TASK PROMPT —
In the records below, take the line containing "[Email] (74, 2551)" and every line following it, and write them out exactly.

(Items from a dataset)

+ + + +

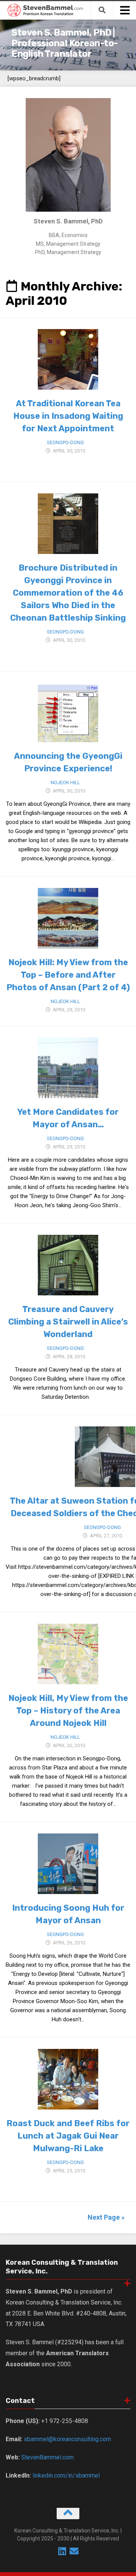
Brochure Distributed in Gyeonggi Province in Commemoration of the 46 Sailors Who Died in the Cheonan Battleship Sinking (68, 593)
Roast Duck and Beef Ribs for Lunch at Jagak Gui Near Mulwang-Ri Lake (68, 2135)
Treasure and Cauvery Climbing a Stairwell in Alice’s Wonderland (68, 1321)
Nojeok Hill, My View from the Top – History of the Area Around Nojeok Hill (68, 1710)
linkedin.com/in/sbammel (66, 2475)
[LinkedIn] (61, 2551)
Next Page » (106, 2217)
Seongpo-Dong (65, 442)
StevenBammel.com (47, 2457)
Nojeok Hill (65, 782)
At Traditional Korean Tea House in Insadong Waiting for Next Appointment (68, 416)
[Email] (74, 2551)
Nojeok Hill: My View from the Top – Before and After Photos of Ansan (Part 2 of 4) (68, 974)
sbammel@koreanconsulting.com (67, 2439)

+ + + +

YOUR RESPONSE —
[Email] (74, 2551)
Nojeok Hill: My View from the Top – Before and After Photos of Ansan (Part 2 of 4) (68, 974)
sbammel@koreanconsulting.com (67, 2439)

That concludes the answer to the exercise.